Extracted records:

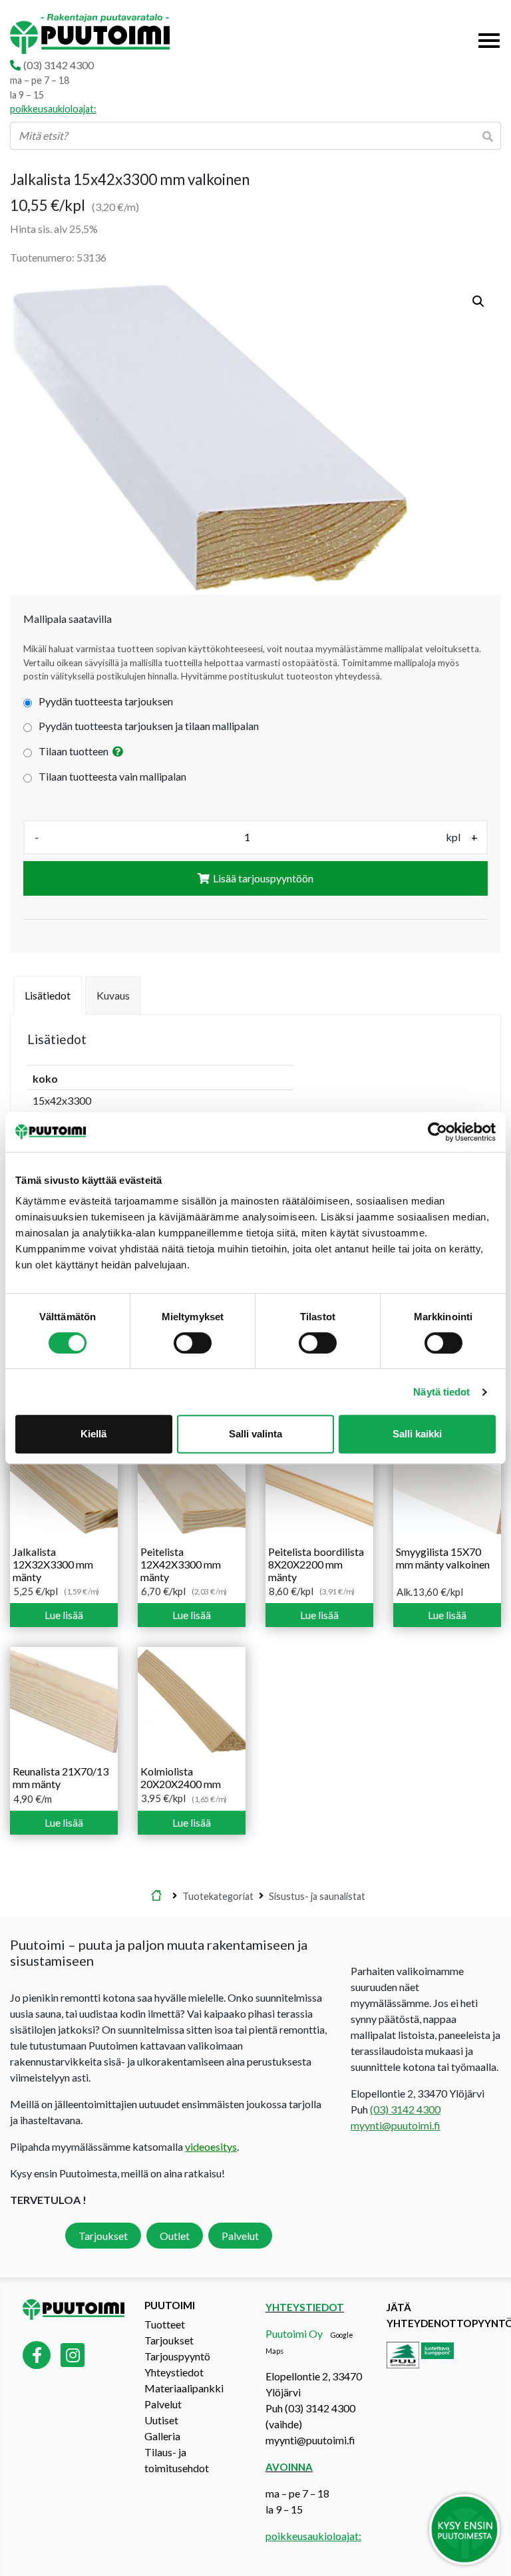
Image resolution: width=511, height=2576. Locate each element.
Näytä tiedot (441, 1391)
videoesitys (211, 2146)
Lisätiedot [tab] (48, 995)
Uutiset (161, 2420)
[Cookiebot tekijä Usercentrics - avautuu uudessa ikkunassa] (437, 1132)
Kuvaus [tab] (113, 995)
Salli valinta (255, 1433)
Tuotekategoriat (218, 1895)
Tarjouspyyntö (177, 2356)
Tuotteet (164, 2324)
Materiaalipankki (184, 2388)
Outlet (175, 2235)
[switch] (193, 1343)
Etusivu (156, 1896)
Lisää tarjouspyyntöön (263, 878)
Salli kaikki (417, 1433)
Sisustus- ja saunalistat (317, 1895)
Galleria (162, 2436)
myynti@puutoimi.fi (395, 2125)
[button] (478, 301)
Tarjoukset (103, 2235)
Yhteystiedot (174, 2372)
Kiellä (93, 1433)
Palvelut (240, 2235)
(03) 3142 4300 (58, 65)
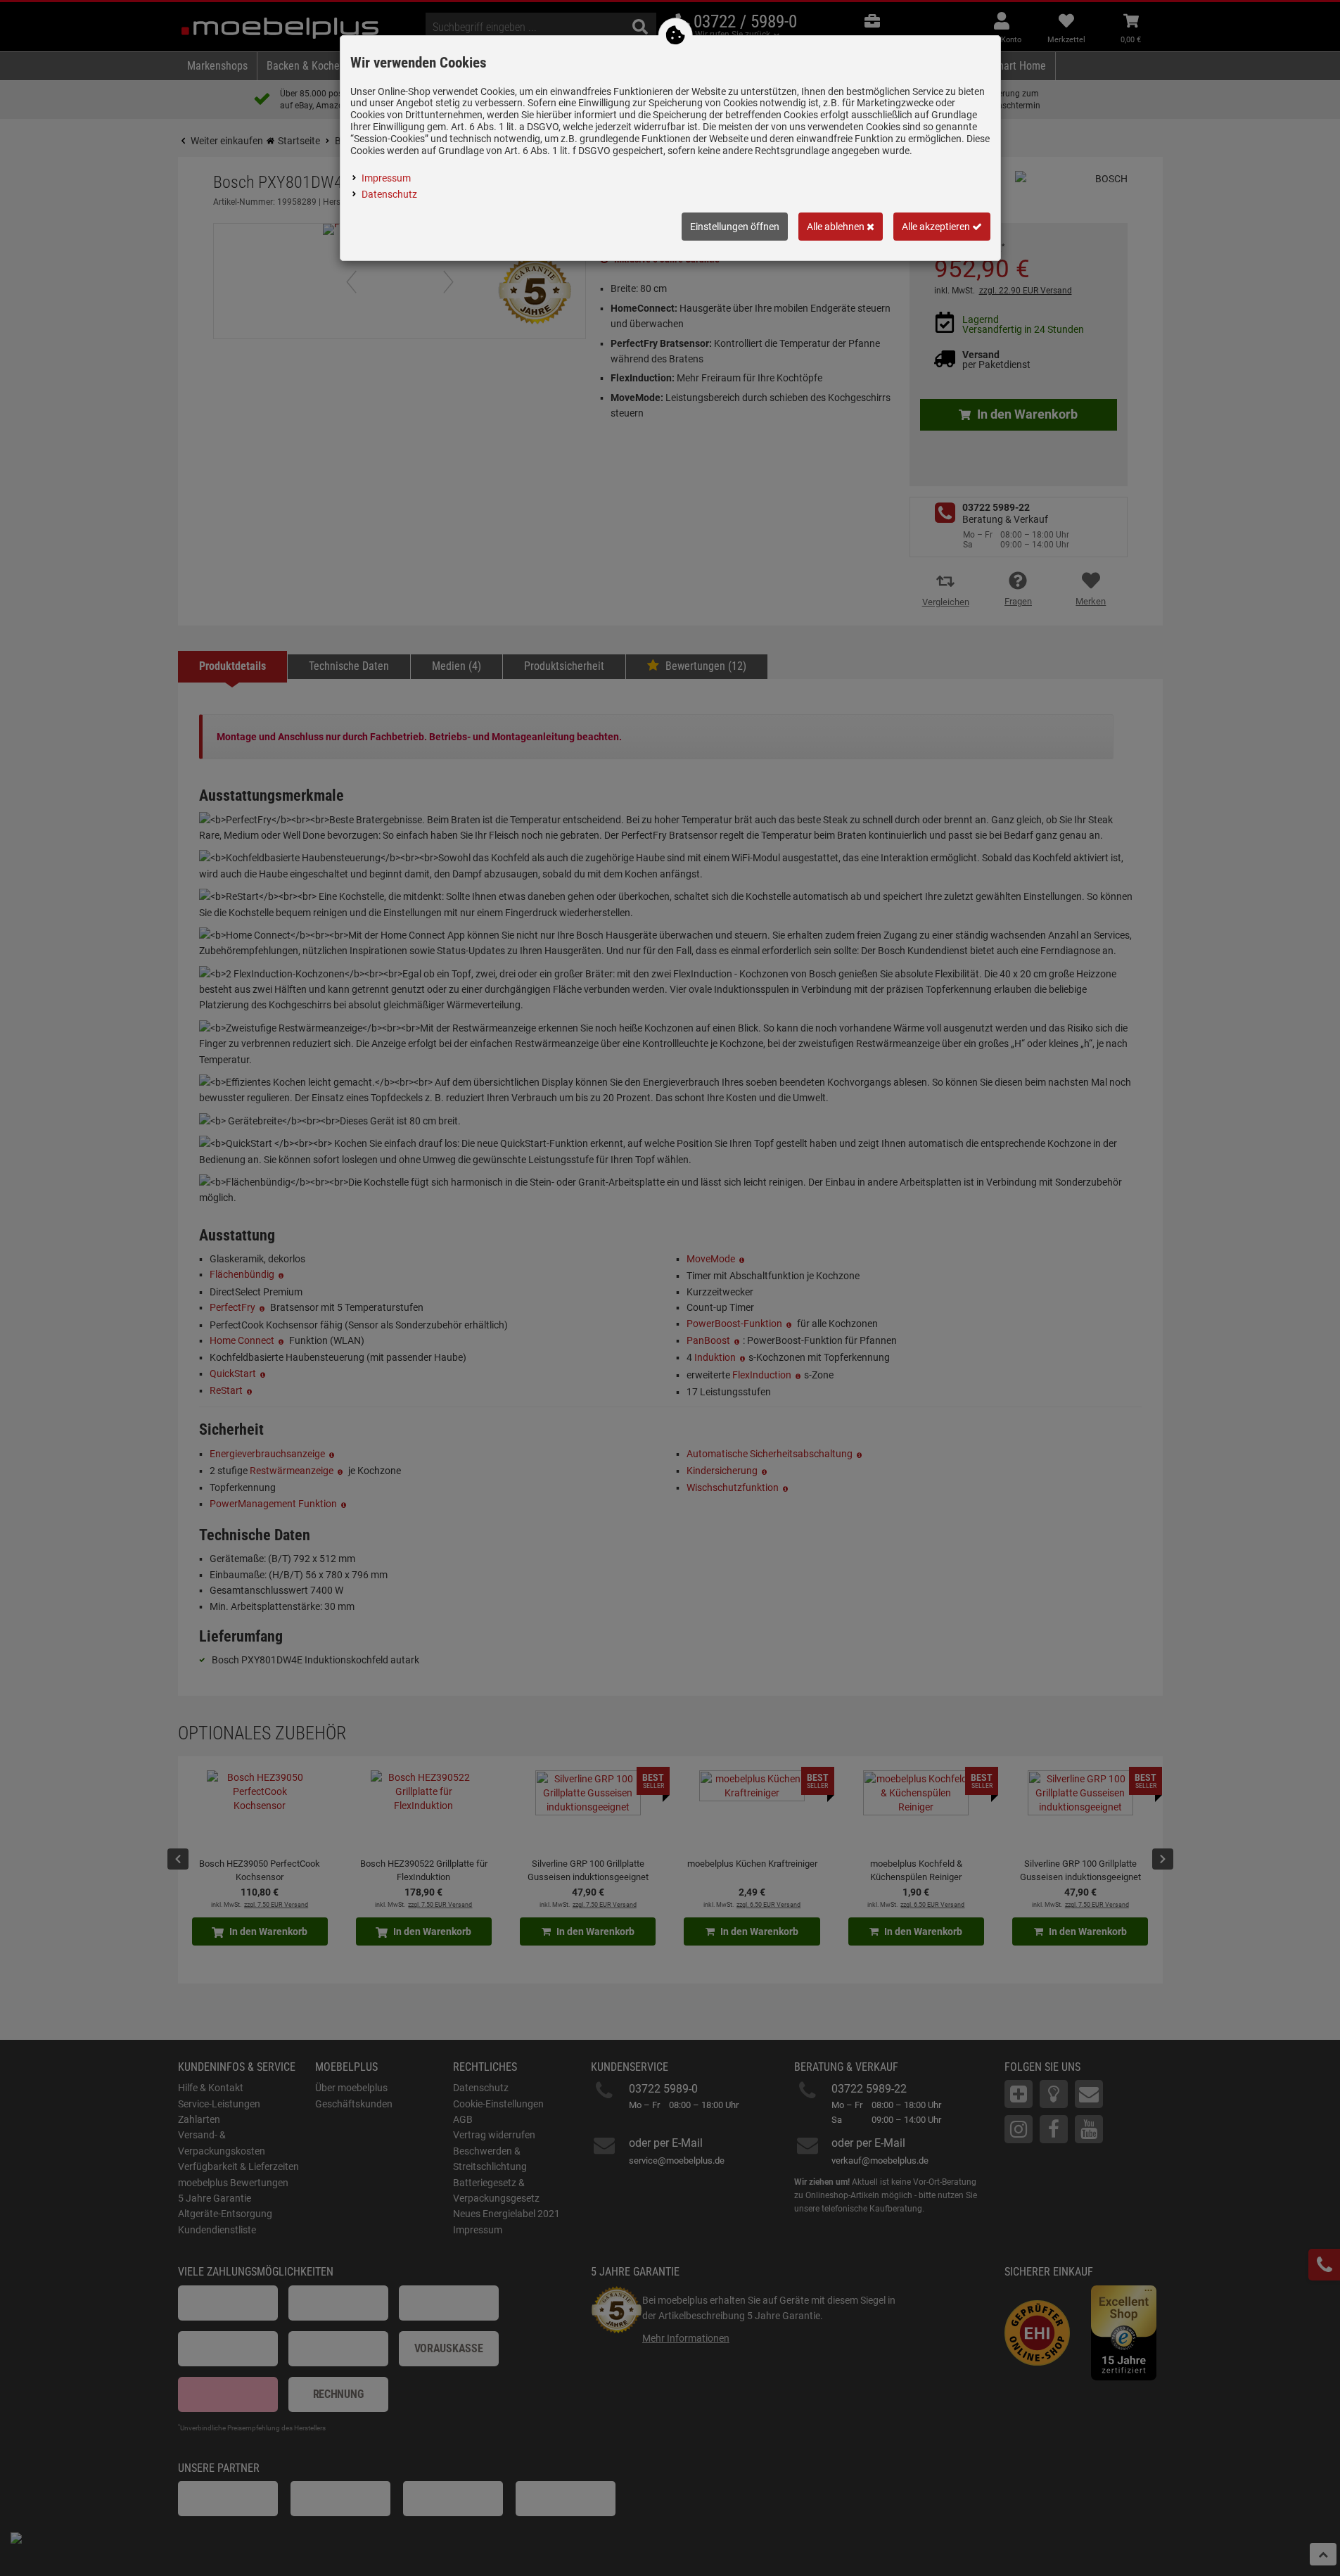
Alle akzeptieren (937, 226)
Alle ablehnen (837, 226)
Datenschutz (389, 194)
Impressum (386, 178)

Work item:
Please give a word-for-word transcript of the lines from the one holding "Sisustus- ja saunalistat (317, 1895)" through the final line of the entries, both ends kept, with no pictures.

Answer to the problem:
Sisustus- ja saunalistat (317, 1895)
Galleria (162, 2436)
myynti@puutoimi.fi (395, 2125)
[button] (478, 301)
Tarjoukset (103, 2235)
Yhteystiedot (174, 2372)
Kiellä (93, 1433)
Palvelut (240, 2235)
(03) 3142 4300 (58, 65)
Alle akzeptieren (937, 226)
Alle ablehnen (837, 226)
Datenschutz (389, 194)
Impressum (386, 178)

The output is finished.